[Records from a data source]
########################################

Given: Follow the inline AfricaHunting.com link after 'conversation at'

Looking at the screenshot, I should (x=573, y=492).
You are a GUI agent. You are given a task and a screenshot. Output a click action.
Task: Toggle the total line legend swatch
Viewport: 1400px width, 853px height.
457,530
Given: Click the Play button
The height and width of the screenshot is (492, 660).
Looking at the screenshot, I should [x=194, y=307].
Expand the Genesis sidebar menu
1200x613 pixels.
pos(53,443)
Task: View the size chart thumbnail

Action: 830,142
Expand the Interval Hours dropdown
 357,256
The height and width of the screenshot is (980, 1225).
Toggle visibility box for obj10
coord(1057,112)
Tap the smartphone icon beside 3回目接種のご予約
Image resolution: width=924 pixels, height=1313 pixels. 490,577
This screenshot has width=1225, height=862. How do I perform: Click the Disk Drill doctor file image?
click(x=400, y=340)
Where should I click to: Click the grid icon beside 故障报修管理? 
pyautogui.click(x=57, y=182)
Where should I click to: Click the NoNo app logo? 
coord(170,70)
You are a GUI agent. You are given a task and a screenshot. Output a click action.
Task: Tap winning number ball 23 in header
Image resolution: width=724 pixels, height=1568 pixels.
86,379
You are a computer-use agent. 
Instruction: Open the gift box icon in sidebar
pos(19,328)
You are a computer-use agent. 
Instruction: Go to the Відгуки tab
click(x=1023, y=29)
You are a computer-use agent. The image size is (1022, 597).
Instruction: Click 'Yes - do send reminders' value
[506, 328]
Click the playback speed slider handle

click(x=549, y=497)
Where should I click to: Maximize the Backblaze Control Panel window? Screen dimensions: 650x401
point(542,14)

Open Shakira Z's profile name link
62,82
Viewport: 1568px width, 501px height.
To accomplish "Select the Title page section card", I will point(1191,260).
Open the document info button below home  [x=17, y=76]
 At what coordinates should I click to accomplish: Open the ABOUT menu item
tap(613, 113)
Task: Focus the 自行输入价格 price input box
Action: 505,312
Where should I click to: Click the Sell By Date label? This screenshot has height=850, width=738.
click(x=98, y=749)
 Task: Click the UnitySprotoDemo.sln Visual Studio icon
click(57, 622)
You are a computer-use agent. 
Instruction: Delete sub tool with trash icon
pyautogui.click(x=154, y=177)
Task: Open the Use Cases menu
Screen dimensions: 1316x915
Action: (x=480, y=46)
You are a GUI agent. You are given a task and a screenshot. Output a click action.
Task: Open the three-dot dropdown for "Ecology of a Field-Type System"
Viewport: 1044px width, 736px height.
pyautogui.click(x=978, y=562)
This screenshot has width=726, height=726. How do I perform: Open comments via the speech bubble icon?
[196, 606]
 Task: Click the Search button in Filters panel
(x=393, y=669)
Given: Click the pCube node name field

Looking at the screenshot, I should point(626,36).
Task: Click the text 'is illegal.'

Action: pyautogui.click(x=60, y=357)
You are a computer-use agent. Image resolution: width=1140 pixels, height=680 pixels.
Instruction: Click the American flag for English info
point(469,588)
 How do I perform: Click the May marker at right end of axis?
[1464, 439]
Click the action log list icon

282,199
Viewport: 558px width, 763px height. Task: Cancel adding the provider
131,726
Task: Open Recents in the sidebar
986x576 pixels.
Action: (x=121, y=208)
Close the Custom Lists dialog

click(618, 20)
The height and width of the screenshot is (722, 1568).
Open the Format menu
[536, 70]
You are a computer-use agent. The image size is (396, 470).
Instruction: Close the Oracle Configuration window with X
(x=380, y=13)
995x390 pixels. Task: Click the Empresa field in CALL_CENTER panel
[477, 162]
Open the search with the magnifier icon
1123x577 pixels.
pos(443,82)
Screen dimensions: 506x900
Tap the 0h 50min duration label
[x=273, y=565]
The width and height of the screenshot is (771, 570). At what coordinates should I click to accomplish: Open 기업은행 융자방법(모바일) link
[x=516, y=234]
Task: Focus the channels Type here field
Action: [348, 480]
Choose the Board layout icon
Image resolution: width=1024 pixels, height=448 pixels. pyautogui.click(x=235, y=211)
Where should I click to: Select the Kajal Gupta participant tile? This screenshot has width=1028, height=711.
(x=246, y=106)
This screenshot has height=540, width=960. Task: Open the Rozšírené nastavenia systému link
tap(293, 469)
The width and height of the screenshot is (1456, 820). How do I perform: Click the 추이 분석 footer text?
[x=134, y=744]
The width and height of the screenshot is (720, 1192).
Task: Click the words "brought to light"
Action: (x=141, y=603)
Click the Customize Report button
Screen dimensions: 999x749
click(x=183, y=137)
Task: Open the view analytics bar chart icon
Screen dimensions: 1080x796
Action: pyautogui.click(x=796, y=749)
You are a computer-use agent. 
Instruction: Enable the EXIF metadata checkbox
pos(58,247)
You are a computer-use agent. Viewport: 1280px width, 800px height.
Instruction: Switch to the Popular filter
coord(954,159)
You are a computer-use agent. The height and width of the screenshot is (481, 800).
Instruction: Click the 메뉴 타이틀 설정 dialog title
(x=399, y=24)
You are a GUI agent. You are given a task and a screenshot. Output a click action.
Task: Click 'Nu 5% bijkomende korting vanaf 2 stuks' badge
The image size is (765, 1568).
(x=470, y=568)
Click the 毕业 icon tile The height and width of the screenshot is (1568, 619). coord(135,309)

########################################

▸ **What the task asks**
Could you write out the full data verbatim?

▸ **Exercise response**
Given: Follow the inline AfricaHunting.com link after 'conversation at'

Looking at the screenshot, I should (x=573, y=492).
You are a GUI agent. You are given a task and a screenshot. Output a click action.
Task: Toggle the total line legend swatch
Viewport: 1400px width, 853px height.
457,530
Given: Click the Play button
The height and width of the screenshot is (492, 660).
Looking at the screenshot, I should [x=194, y=307].
Expand the Genesis sidebar menu
1200x613 pixels.
pos(53,443)
Task: View the size chart thumbnail

Action: 830,142
Expand the Interval Hours dropdown
 357,256
The height and width of the screenshot is (980, 1225).
Toggle visibility box for obj10
coord(1057,112)
Tap the smartphone icon beside 3回目接種のご予約
Image resolution: width=924 pixels, height=1313 pixels. 490,577
This screenshot has width=1225, height=862. How do I perform: Click the Disk Drill doctor file image?
click(x=400, y=340)
Where should I click to: Click the grid icon beside 故障报修管理? 
pyautogui.click(x=57, y=182)
Where should I click to: Click the NoNo app logo? 
coord(170,70)
You are a GUI agent. You are given a task and a screenshot. Output a click action.
Task: Tap winning number ball 23 in header
Image resolution: width=724 pixels, height=1568 pixels.
86,379
You are a computer-use agent. 
Instruction: Open the gift box icon in sidebar
pos(19,328)
You are a computer-use agent. 
Instruction: Go to the Відгуки tab
click(x=1023, y=29)
You are a computer-use agent. The image size is (1022, 597).
Instruction: Click 'Yes - do send reminders' value
[506, 328]
Click the playback speed slider handle

click(x=549, y=497)
Where should I click to: Maximize the Backblaze Control Panel window? Screen dimensions: 650x401
point(542,14)

Open Shakira Z's profile name link
62,82
Viewport: 1568px width, 501px height.
To accomplish "Select the Title page section card", I will point(1191,260).
Open the document info button below home  [x=17, y=76]
 At what coordinates should I click to accomplish: Open the ABOUT menu item
tap(613, 113)
Task: Focus the 自行输入价格 price input box
Action: 505,312
Where should I click to: Click the Sell By Date label? This screenshot has height=850, width=738.
click(x=98, y=749)
 Task: Click the UnitySprotoDemo.sln Visual Studio icon
click(57, 622)
You are a computer-use agent. 
Instruction: Delete sub tool with trash icon
pyautogui.click(x=154, y=177)
Task: Open the Use Cases menu
Screen dimensions: 1316x915
Action: (x=480, y=46)
You are a GUI agent. You are given a task and a screenshot. Output a click action.
Task: Open the three-dot dropdown for "Ecology of a Field-Type System"
Viewport: 1044px width, 736px height.
pyautogui.click(x=978, y=562)
This screenshot has width=726, height=726. How do I perform: Open comments via the speech bubble icon?
[196, 606]
 Task: Click the Search button in Filters panel
(x=393, y=669)
Given: Click the pCube node name field

Looking at the screenshot, I should point(626,36).
Task: Click the text 'is illegal.'

Action: pyautogui.click(x=60, y=357)
You are a computer-use agent. Image resolution: width=1140 pixels, height=680 pixels.
Instruction: Click the American flag for English info
point(469,588)
 How do I perform: Click the May marker at right end of axis?
[1464, 439]
Click the action log list icon

282,199
Viewport: 558px width, 763px height. Task: Cancel adding the provider
131,726
Task: Open Recents in the sidebar
986x576 pixels.
Action: (x=121, y=208)
Close the Custom Lists dialog

click(618, 20)
The height and width of the screenshot is (722, 1568).
Open the Format menu
[536, 70]
You are a computer-use agent. The image size is (396, 470).
Instruction: Close the Oracle Configuration window with X
(x=380, y=13)
995x390 pixels. Task: Click the Empresa field in CALL_CENTER panel
[477, 162]
Open the search with the magnifier icon
1123x577 pixels.
pos(443,82)
Screen dimensions: 506x900
Tap the 0h 50min duration label
[x=273, y=565]
The width and height of the screenshot is (771, 570). At what coordinates should I click to accomplish: Open 기업은행 융자방법(모바일) link
[x=516, y=234]
Task: Focus the channels Type here field
Action: [348, 480]
Choose the Board layout icon
Image resolution: width=1024 pixels, height=448 pixels. pyautogui.click(x=235, y=211)
Where should I click to: Select the Kajal Gupta participant tile? This screenshot has width=1028, height=711.
(x=246, y=106)
This screenshot has height=540, width=960. Task: Open the Rozšírené nastavenia systému link
tap(293, 469)
The width and height of the screenshot is (1456, 820). How do I perform: Click the 추이 분석 footer text?
[x=134, y=744]
The width and height of the screenshot is (720, 1192).
Task: Click the words "brought to light"
Action: (x=141, y=603)
Click the Customize Report button
Screen dimensions: 999x749
click(x=183, y=137)
Task: Open the view analytics bar chart icon
Screen dimensions: 1080x796
Action: pyautogui.click(x=796, y=749)
You are a computer-use agent. 
Instruction: Enable the EXIF metadata checkbox
pos(58,247)
You are a computer-use agent. Viewport: 1280px width, 800px height.
Instruction: Switch to the Popular filter
coord(954,159)
You are a computer-use agent. The height and width of the screenshot is (481, 800).
Instruction: Click the 메뉴 타이틀 설정 dialog title
(x=399, y=24)
You are a GUI agent. You are given a task and a screenshot. Output a click action.
Task: Click 'Nu 5% bijkomende korting vanaf 2 stuks' badge
The image size is (765, 1568).
(x=470, y=568)
Click the 毕业 icon tile The height and width of the screenshot is (1568, 619). coord(135,309)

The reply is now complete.